Letztendlich ist es ein Kollisionssport und man muss wohl manche Dinge in Kauf nehmen. Aber man hat sich von Jahr zu Jahr weiterentwickelt, was notwendig war, um den Sport sicherer zu machen. Ganz sicher wird man ihn nie machen, weil die Zuschauer natürlich auch Tackles sehen wollen. Und die bringen halt Gefahren mit sich. Trotzdem ist es Aufgabe der Medizin, dafür zu sorgen, dass wenn es zu Verletzungen kommt, diese bestmöglich behandelt werden. Oder halt durch Regeln dafür zu sorgen, dass es gar nicht erst zu den Verletzungen kommt. Es gibt aber viele Leute, die den Sport weiterhin kampf-betont und körperlich halten wollen und das bringt große Gefahren mit sich – besonders, wenn ich an den Nachwuchs denke.

Sind die Risiken des American Footballs für Kinder und Jugendliche höher?

Ja, weil sie sich in der Entwicklung befinden. Da gibt es eine besondere Gefährdung. Erst recht, wenn man zu früh die Tackles erlaubt. Das kann ich als Mediziner einfach nicht verstehen. Auch im Fußball hatte man in Amerika die Diskussion und Kinder dürfen dort erst mit 14 Jahren anfangen, Kopfbälle zu trainieren. Im Football kann man zwar bis 16 Jahre Flag-Football spielen, in Berlin erlaubt man aber zum Beispiel Kindern ab zehn Jahren mit Helm zu spielen. Man kann sich vorstellen, dass das sehr hohe Lasten sind, die gehalten werden müssen, obwohl Schulter und Nackenbereich noch nicht vollständig ausgeprägt sind. Wenn dann dazu auch noch Tackles eine Rolle spielen, dann kann man sich verletzen.

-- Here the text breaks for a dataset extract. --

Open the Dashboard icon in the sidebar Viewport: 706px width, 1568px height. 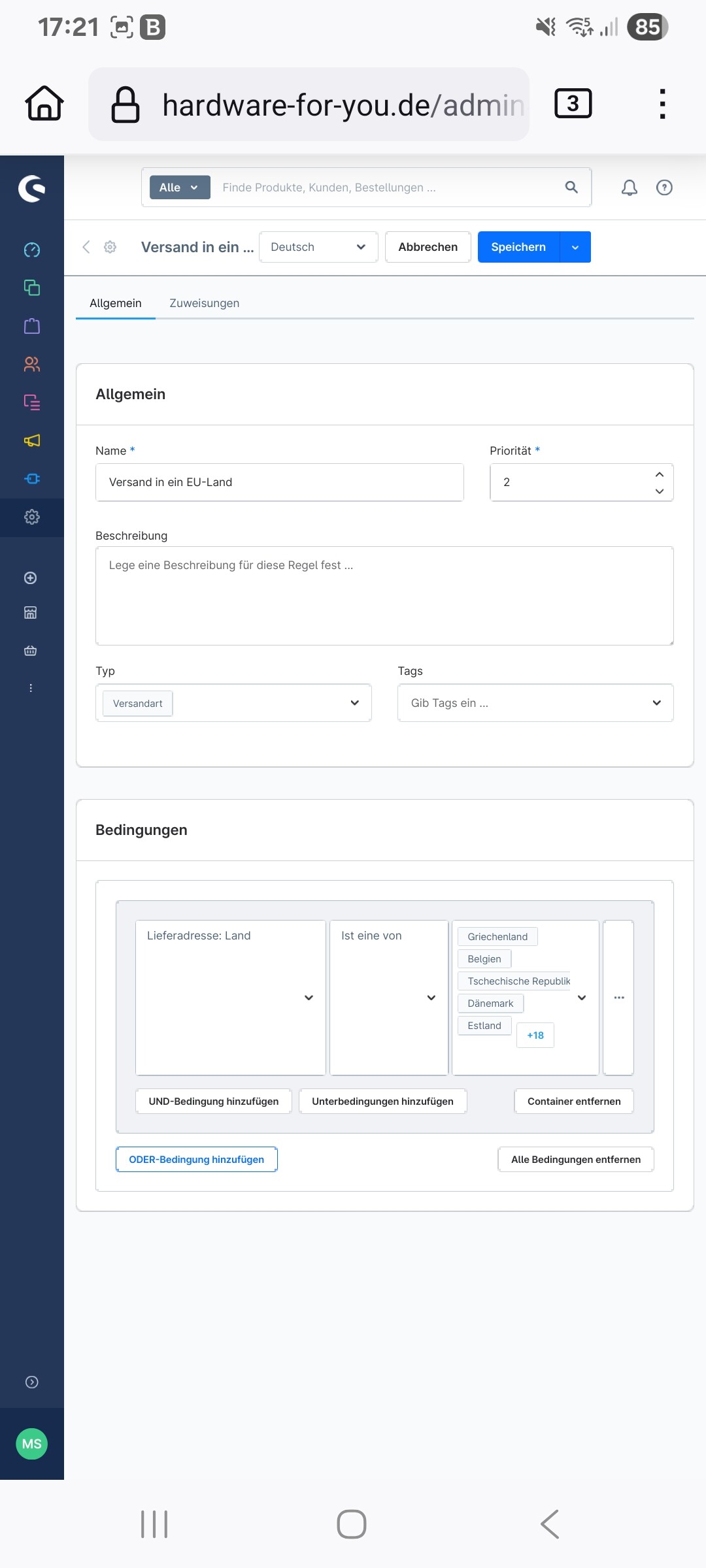pos(31,250)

Da muss man sehr vorsichtig sein. Erst recht, wenn man sieht, dass andere Bundesländer das Tackling schon viel früher erlauben. Das kann nicht sein und ist aus meiner Sicht in keiner Weise zu verantworten.

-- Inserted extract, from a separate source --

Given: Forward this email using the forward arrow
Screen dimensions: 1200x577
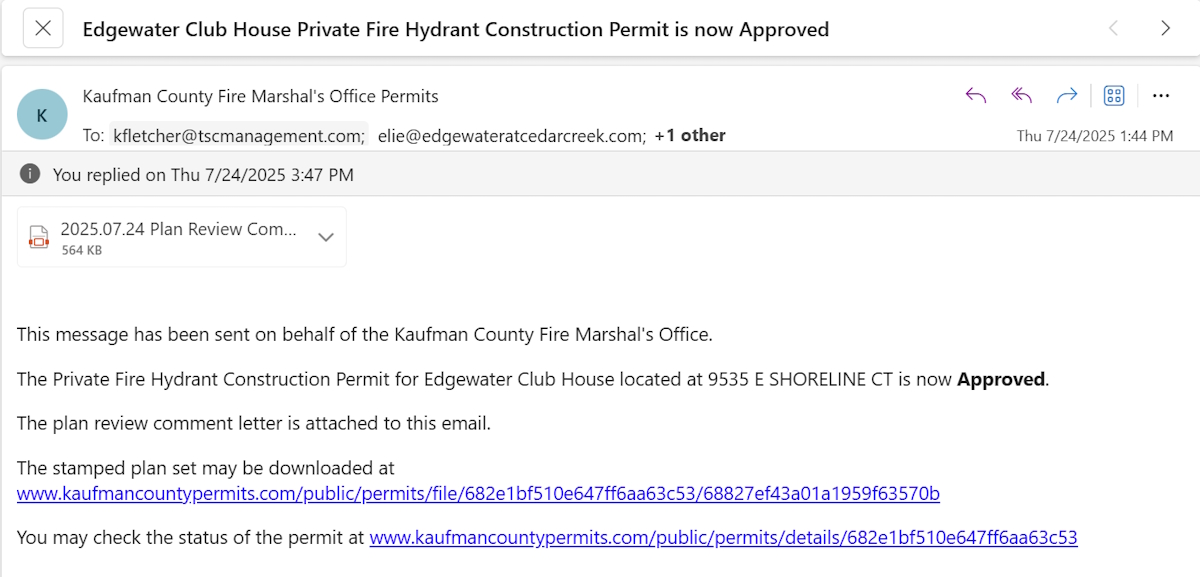Looking at the screenshot, I should [1067, 96].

Glauben Sie, dass die Eltern der Kinder genügend über die Risiken aufgeklärt werden?

Nein, das glaube ich nicht. Es ist ein Mannschaftssport, was ich aus sozialen Gründen sehr schätze, aber ich muss nicht nur die Eltern aufklären, sondern auch die Kinder und dafür sorgen, dass die Sportart besonders im Kindesalter einigermaßen sicher ist. Und dann kann es nicht sein, dass man zu früh Tacklings zulässt und gesundheitliche Gefahren der Kinder in Kauf nimmt. Da bedarf es auch der Aufklärung von Seiten der Verantwortlichen. Die müssen sich die Frage stellen, ob sie die Gefahr zulassen wollen.

Halten diese Risiken für den Nachwuchs auch Eltern davon ab, ihre Kinder zum Football zu schicken?

Natürlich. Das ist nachweislich nicht nur in Deutschland sondern auch in Amerika so. Da entsteht dann auch das Problem, dass man gegebenenfalls keinen Nachwuchs mehr rekrutieren kann, wenn die Eltern Angst vor größeren Verletzungen haben. Das ist die Gefahr. Und dafür muss man sich umstellen und im Jugendbereich die Regeln ändern.

Vielen Dank für das Gespräch.

Das Interview führte Lukas Witte, rbb Sport.